Reviving a near-bricked Pinebook Pro

Posted on Sun 05 October 2025 in hints-and-kinks • 2 min read

Recently, I put my Pinebook Pro in something of a zombie state. This was by no means the hardware’s fault, nor that of the Armbian system I run on it. Rather, I put a bad bootloader image into the SPI flash (/dev/mtd0), which upon reboot put the laptop in permanent Maskrom mode.

It took me a little while to figure this out, because from the outside Maskrom mode looks remarkably like the machine is dead: when you hit the power button, nothing appears to happen. The power LED doesn’t come on (not even in red), the display stays dark. And the PBP being a fanless device, there’s obviously no fan spin-up either.

What I needed to do instead was find another machine, and connect it (via a USB A-to-C cable) to the PBP’s USB-C port. Then I powered on the PBP. If the PBP is in fact not dead, but in Maskrom mode, the kernel log (on the good machine) will show a message like this:

$ journalctl -b --grep 2207
Oct 05 09:30:43 foobar kernel: usb 1-6: New USB device found, idVendor=2207, idProduct=330c, bcdDevice= 1.00

I was also able to use rkdeveloptool (on the good machine) to talk to the device:

$ rkdeveloptool ld
DevNo=1 Vid=0x2207,Pid=0x330c,LocationID=106    Maskrom

Once able to access the PBP in Maskrom mode, I was nearly back in business. I now needed to follow the instructions for writing to the SPI from another machine in the Pinebook Pro wiki.

Now, I’ve found that zeroing the SPI (which should mean that the PBP boot process just ignores the SPI, and attempts to find a boot loader on the eMMC, and then on the MicroSD card) didn’t change anything for me — the PBP just kept coming back into Maskrom mode after resetting or power-cycling.

Thus, I chucked Tow-Boot into the SPI. At the time of writing, that was version 2023.07-007, downloaded from its GitHub release page.

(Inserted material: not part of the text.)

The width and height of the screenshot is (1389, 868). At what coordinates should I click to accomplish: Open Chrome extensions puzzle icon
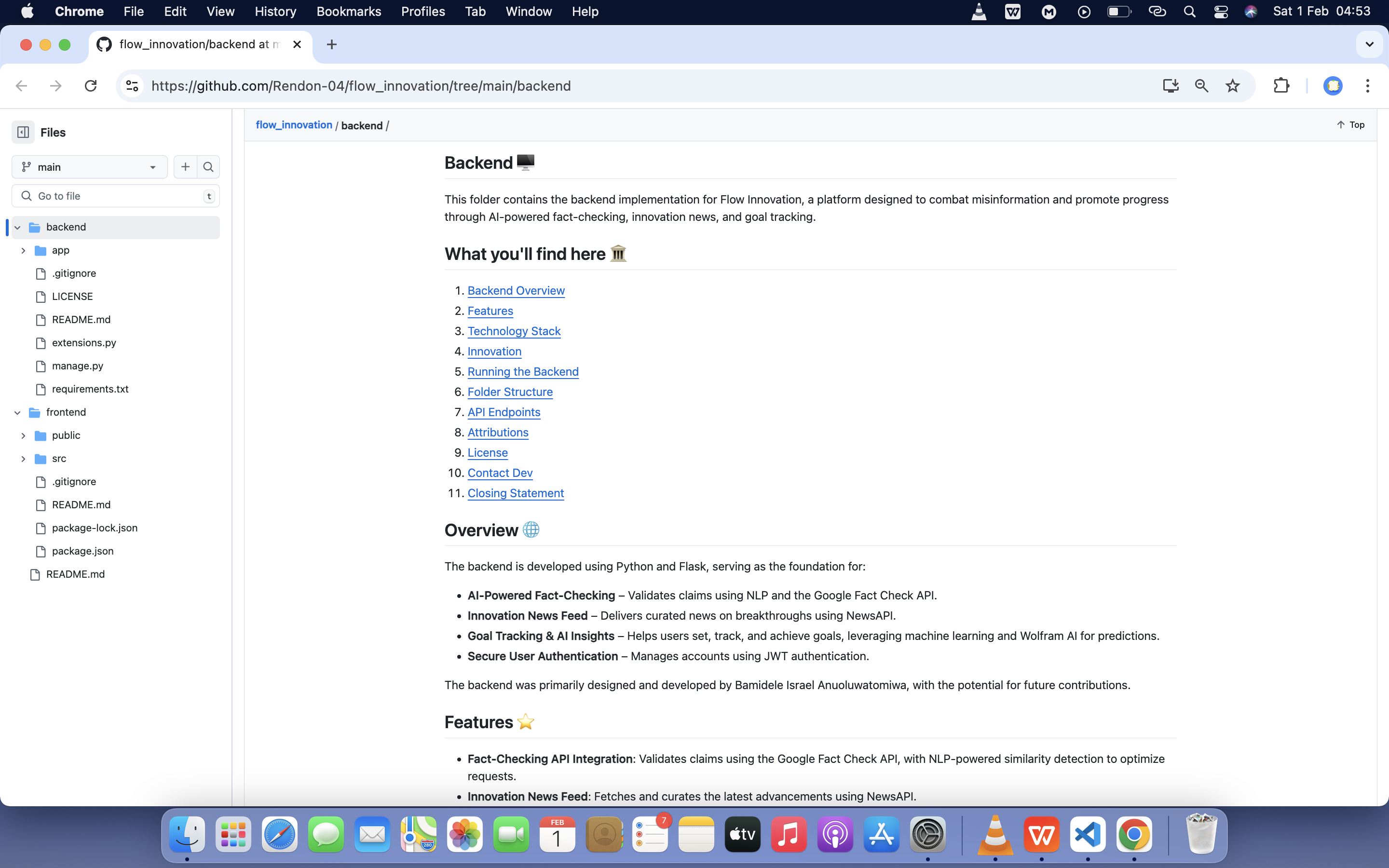(x=1281, y=85)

I also had to obtain the rk3399_loader_spinor binary from the recommended source (at the time of writing, that’s https://dl.radxa.com/rockpi4/images/loader/spi/rk3399_loader_spinor_v1.15.114.bin per the wiki).

Thus, the whole process amounted to:

  1. Enumerating the device with rkdeveloptool ld
  2. Applying the bootloader
  3. Writing the Tow-Boot.spi.bin file
  4. Checking
  5. Rebooting the device

Here is the corresponding sequence of commands.

$ rkdeveloptool ld
DevNo=1 Vid=0x2207,Pid=0x330c,LocationID=106    Maskrom
$ rkdeveloptool db rk3399_loader_spinor_v1.15.114.bin
Downloading bootloader succeeded.
$ rkdeveloptool wl 0 towboot/pine64-pinebookPro-2023.07-007/binaries/Tow-Boot.spi.bin
Write LBA from file (100%)
$ rkdeveloptool td
Test Device OK.
$ rkdeveloptool rd
Reset Device OK

After this, the power LED immediately came on and the PBP happily booted Tow-Boot, which then enabled me to select the boot device and boot from either the eMMC or MicroSD card.